I think the opening notes of this great new song written by Kelsi Harrigill for Flatt Lonesome really sum up the tone I'm trying to deliver in new Sorensen mandolins.  Kelsi is playing her 2016 VX --




Steve

----------


## Steve Sorensen

Silas Powell on a Sorensen AX, Mike Compton on a Gilchrist F5 at the Baygrass Bluegrass Festival last weekend --




Steve

----------

Mark Seale

----------


## JeromeLCSW

Sorensens are everywhere!

----------


## Steve Sorensen

Here's another snippet from the "Mike and Silas Show" -- 




Steve

----------


## sgarrity

Young Silas is pulling some serious traditional tone out of that AX!  :Mandosmiley:

----------

Steve Sorensen

----------


## Steve Sorensen

Old friends making timeless music: Jimmy Mattingly, Gary "Biscuit" Davis, and Danny Roberts -- 




Danny is playing his Sorensen VX mandolin.

Steve

----------


## Steve Sorensen

Some more from Jimmy Mattingly, Gary Davis, and Danny Roberts - "Sally Goodin" at lightspeed.




Steve

----------


## Steve Sorensen

Nice mando break at 0:50 from Don Rigsby and *Flashback* at *SPBGMA 2018* --

https://www.facebook.com/wilsonpicki...5243078532559/

Steve

----------


## Steve Sorensen

Silas Powell making a metronome try to keep up with him -- 

https://www.facebook.com/ThePowellFa...9455209277810/

Steve

----------


## Steve Sorensen

Here's Jaelee Roberts and her Dad with "Oh Atlanta" --




Steve

----------


## Buck

> Some more from Jimmy Mattingly, Gary Davis, and Danny Roberts - "Sally Goodin" at lightspeed.


Nice stuff there!

I would point out that it's "Lebanon" not "Labanon" as in the title of your YouTube post.  I took notice only because my home place is right next door.  :-)

----------

Steve Sorensen

----------


## Steve Sorensen

Check out THIS!

 :Mandosmiley:   Steve

----------


## Steve Sorensen

Warmth, chime, complexity --




Nate Burie will be joining *Summer Brooke & Mountan Faith* in April 2018.

Steve

----------

Cheryl Watson

----------


## Cheryl Watson

This fellow brings out the great tone!

----------


## Steve Sorensen

I really like what young players like Nate are doing with the evolution of the Steffey style of sliding into and out of notes.  Nate was a student with Cory Piatt . . . who also really can pull tone.  Cool to see how Nate steps into Cory's spot with *Mountain Faith*.

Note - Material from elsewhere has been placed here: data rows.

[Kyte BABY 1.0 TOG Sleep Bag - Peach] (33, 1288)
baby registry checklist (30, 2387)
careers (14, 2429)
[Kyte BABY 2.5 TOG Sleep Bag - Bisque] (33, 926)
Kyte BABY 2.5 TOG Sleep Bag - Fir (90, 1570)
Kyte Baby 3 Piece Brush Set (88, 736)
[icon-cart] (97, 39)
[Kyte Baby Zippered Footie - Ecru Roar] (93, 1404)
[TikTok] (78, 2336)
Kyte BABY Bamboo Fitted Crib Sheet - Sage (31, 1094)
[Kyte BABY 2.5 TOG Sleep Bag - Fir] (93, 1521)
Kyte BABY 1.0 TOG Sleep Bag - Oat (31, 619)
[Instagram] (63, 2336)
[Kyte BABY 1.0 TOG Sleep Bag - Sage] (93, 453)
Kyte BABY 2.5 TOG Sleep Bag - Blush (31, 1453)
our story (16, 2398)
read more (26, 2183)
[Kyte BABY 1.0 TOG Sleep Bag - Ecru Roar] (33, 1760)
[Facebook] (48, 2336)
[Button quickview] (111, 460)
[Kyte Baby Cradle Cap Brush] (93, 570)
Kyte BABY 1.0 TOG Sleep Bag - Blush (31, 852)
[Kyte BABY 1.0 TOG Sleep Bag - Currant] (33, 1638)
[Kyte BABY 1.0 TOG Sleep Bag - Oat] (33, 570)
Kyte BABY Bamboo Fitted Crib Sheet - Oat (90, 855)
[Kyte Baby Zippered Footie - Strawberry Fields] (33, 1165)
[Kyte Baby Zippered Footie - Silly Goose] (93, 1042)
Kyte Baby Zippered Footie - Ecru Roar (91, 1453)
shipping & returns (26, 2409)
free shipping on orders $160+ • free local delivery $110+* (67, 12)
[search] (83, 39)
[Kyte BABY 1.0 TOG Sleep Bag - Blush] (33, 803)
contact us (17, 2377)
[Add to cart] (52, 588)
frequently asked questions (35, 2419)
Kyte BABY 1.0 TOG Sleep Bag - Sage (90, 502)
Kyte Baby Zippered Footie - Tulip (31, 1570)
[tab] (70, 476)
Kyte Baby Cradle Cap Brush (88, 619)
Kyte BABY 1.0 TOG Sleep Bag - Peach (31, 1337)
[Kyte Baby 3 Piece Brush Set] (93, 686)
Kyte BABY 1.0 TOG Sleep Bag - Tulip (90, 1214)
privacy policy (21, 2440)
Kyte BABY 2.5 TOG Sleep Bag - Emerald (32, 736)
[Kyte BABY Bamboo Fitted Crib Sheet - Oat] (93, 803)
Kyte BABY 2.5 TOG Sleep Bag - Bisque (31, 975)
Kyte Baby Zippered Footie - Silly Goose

Some more - with Justin Anderson on guitar.  It gets dang serious at about 2:45 --




Steve

----------

John Bertotti

----------


## Steve Sorensen

I continue to be increasingly impressed by the great tone of Silas Powell.  Here he is playing Kenny Baker's _Sweet Bunch of Daisies_ on a Sorensen AX. 




So excited to hear what comes next from this great young player!

Steve

----------


## Steve Sorensen

Zack Arnold and his VX in real-world jamming.

Steve

----------


## Steve Sorensen

Exactly 8 years ago, I took my second mandolin build to my new mandolin teacher, Randy Torno, to see if he thought it was "Playable".  To be honest, at that time, I had no idea.  I never was able to pry Ol' Pacifica #2 out of his hands from then on!  Of course, since then, Randy has be come a great family friend and true mentor.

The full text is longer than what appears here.